Oleh; Misrini Anjarwati
Penulis Merupakan Mahasiswa Komunikasi Dan Penyiaran Islan UIN SUNA Lhokseumawe
Di tengah arus informasi global yang mengalir begitu cepat, kebebasan pers menjadi salah satu tanda kemajuan sebuah bangsa. Melalui media, masyarakat memperoleh informasi, menyalurkan aspirasi, sekaligus mengawasi jalannya kehidupan sosial. Namun di balik kebebasan itu, muncul pertanyaan penting: sejauh mana pers mampu menjaga kebenaran dan etika dalam setiap penyampaian informasi?

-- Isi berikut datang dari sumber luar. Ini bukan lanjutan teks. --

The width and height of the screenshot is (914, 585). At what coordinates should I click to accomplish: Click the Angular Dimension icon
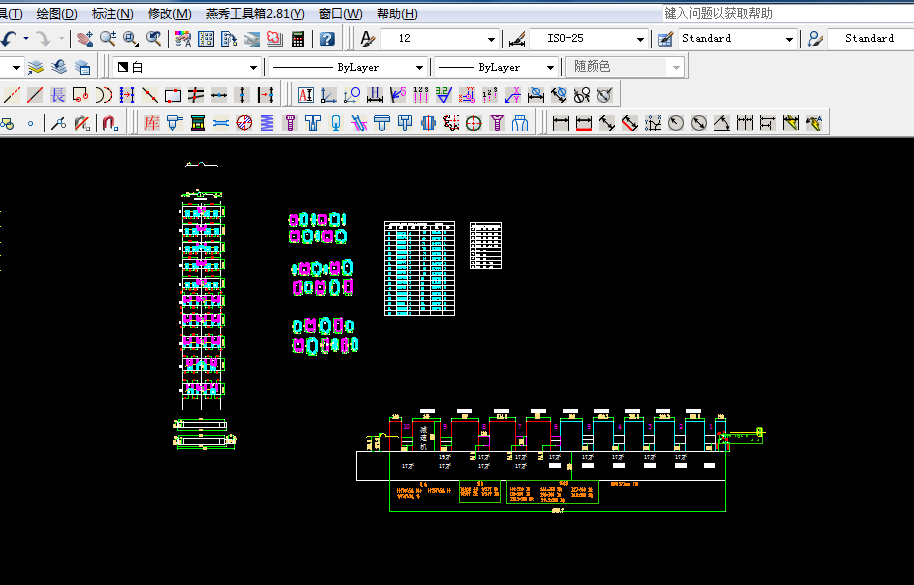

Pers memiliki peran vital sebagai pilar keempat demokrasi—penyampai berita, pembentuk opini, dan pengontrol sosial. Akan tetapi, di era digital saat ini, batas antara fakta dan opini sering kali kabur. Kecepatan publikasi kerap mengalahkan ketelitian verifikasi. Banyak media terjebak dalam persaingan rating, klik, dan popularitas, hingga melupakan esensi utama jurnalistik: menyampaikan kebenaran dengan tanggung jawab.

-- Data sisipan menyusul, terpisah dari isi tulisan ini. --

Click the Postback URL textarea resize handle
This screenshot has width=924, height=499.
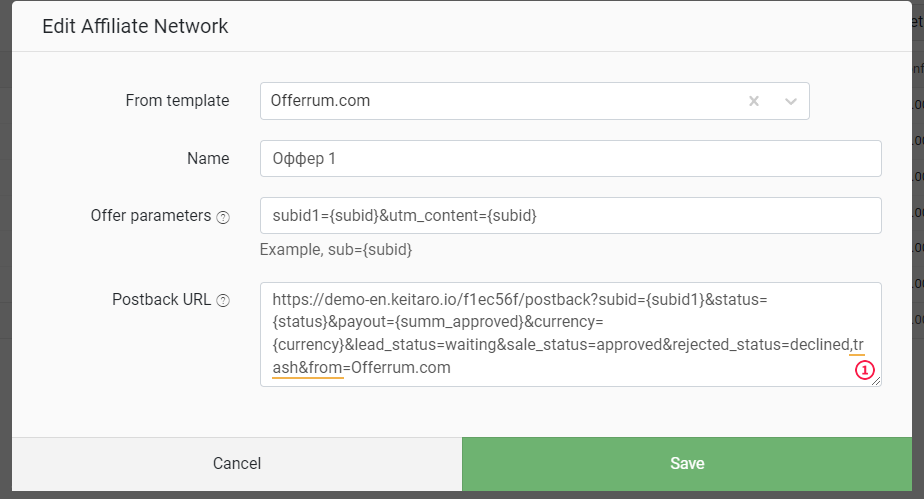click(876, 382)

Dari perspektif komunikasi Islam, kebebasan tidak berarti tanpa batas. Islam mengajarkan bahwa setiap kata dan pesan memiliki nilai moral yang akan dipertanggungjawabkan. Komunikasi bukan hanya soal menyampaikan informasi, tetapi juga sarana dakwah dan penyebaran nilai-nilai kebaikan. Seorang komunikator—termasuk jurnalis—didorong untuk menyampaikan berita dengan niat yang tulus, tujuan yang mulia, dan menjauhkan diri dari kepentingan pribadi maupun sensasi semata.

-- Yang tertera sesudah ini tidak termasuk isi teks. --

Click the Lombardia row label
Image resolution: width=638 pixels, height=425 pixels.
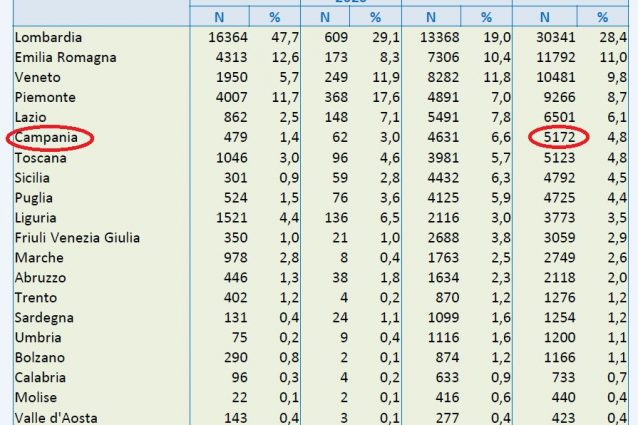click(48, 37)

Al-Qur’an menegaskan prinsip tabayyun dalam Surah Al-Hujurat ayat 6, yang artinya:
“Hai orang-orang yang beriman, jika datang kepadamu orang fasik membawa suatu berita, maka periksalah dengan teliti, agar kamu tidak menimpakan musibah kepada suatu kaum tanpa mengetahui keadaannya…”
Ayat ini mengajarkan pentingnya memeriksa kebenaran sebelum menyebarkan informasi. Prinsip tabayyun menjadi landasan moral yang sangat relevan bagi dunia pers modern. Dalam praktik jurnalistik, tabayyun identik dengan proses verifikasi dan konfirmasi sumber berita—bagian inti dari kode etik wartawan. Dengan memegang nilai ini, kebebasan pers dapat berjalan seiring dengan kejujuran dan tanggung jawab.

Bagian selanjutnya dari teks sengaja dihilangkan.